** What this task involves **
When copying the listing below, skip every picture and keep each word as it stands.

■ ■ ■ ■ ■ ■ ■

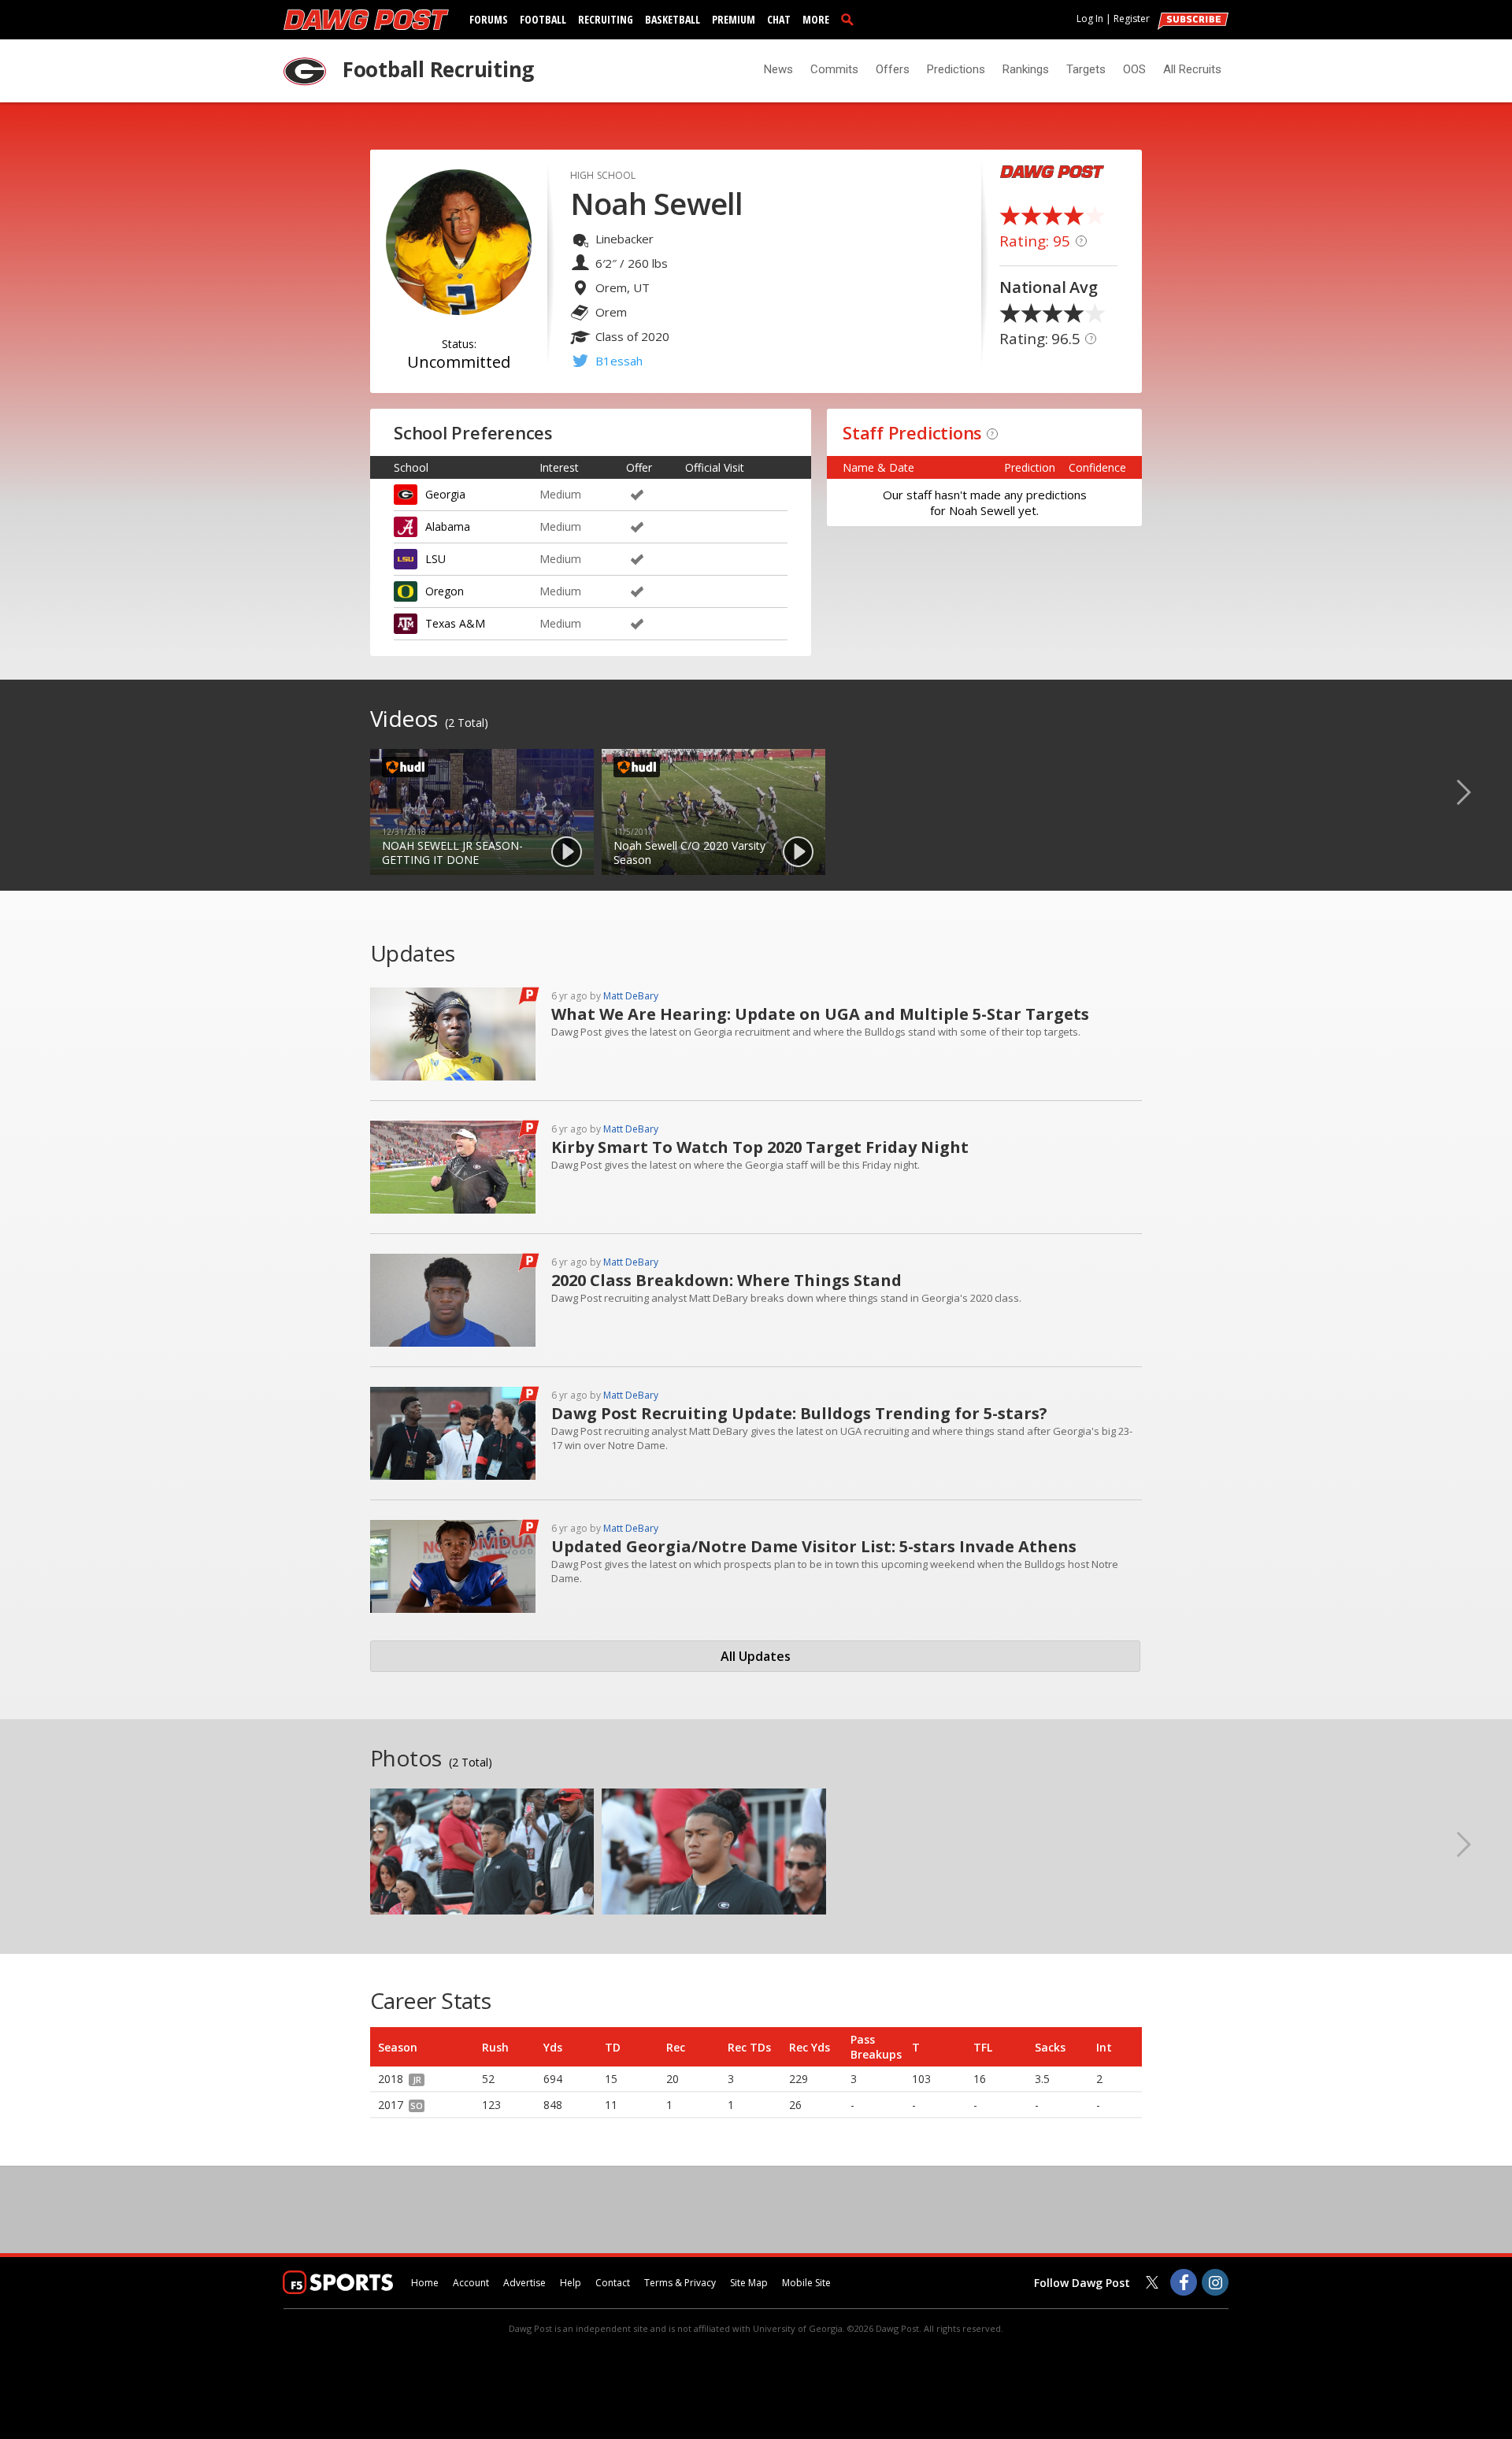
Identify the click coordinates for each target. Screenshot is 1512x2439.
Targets (1086, 69)
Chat (779, 19)
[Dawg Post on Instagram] (1215, 2282)
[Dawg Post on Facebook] (1183, 2282)
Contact (612, 2282)
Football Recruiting (438, 69)
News (778, 69)
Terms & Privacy (680, 2282)
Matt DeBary (630, 996)
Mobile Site (806, 2282)
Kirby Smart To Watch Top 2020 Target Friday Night (760, 1147)
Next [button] (1476, 791)
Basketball (672, 19)
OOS (1134, 69)
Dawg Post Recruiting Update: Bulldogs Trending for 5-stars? (799, 1413)
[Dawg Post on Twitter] (1152, 2282)
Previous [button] (35, 791)
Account (471, 2282)
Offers (893, 69)
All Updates (756, 1656)
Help (570, 2282)
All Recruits (1192, 69)
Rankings (1025, 69)
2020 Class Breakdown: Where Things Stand (726, 1280)
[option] (482, 812)
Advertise (524, 2282)
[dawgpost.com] (366, 19)
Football (543, 19)
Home (425, 2282)
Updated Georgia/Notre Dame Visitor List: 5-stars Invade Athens (814, 1546)
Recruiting (605, 19)
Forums (488, 19)
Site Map (749, 2282)
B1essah (619, 361)
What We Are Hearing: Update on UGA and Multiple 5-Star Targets (820, 1014)
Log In (1090, 18)
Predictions (956, 69)
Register (1132, 18)
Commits (834, 69)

■ ■ ■ ■ ■ ■ ■

** Task answer **
Identify the click coordinates for each target. Screenshot is 1512x2439.
Targets (1086, 69)
Chat (779, 19)
[Dawg Post on Instagram] (1215, 2282)
[Dawg Post on Facebook] (1183, 2282)
Contact (612, 2282)
Football Recruiting (438, 69)
News (778, 69)
Terms & Privacy (680, 2282)
Matt DeBary (630, 996)
Mobile Site (806, 2282)
Kirby Smart To Watch Top 2020 Target Friday Night (760, 1147)
Next [button] (1476, 791)
Basketball (672, 19)
OOS (1134, 69)
Dawg Post Recruiting Update: Bulldogs Trending for 5-stars? (799, 1413)
[Dawg Post on Twitter] (1152, 2282)
Previous [button] (35, 791)
Account (471, 2282)
Offers (893, 69)
All Updates (756, 1656)
Help (570, 2282)
All Recruits (1192, 69)
Rankings (1025, 69)
2020 Class Breakdown: Where Things Stand (726, 1280)
[option] (482, 812)
Advertise (524, 2282)
[dawgpost.com] (366, 19)
Football (543, 19)
Home (425, 2282)
Updated Georgia/Notre Dame Visitor List: 5-stars Invade Athens (814, 1546)
Recruiting (605, 19)
Forums (488, 19)
Site Map (749, 2282)
B1essah (619, 361)
What We Are Hearing: Update on UGA and Multiple 5-Star Targets (820, 1014)
Log In (1090, 18)
Predictions (956, 69)
Register (1132, 18)
Commits (834, 69)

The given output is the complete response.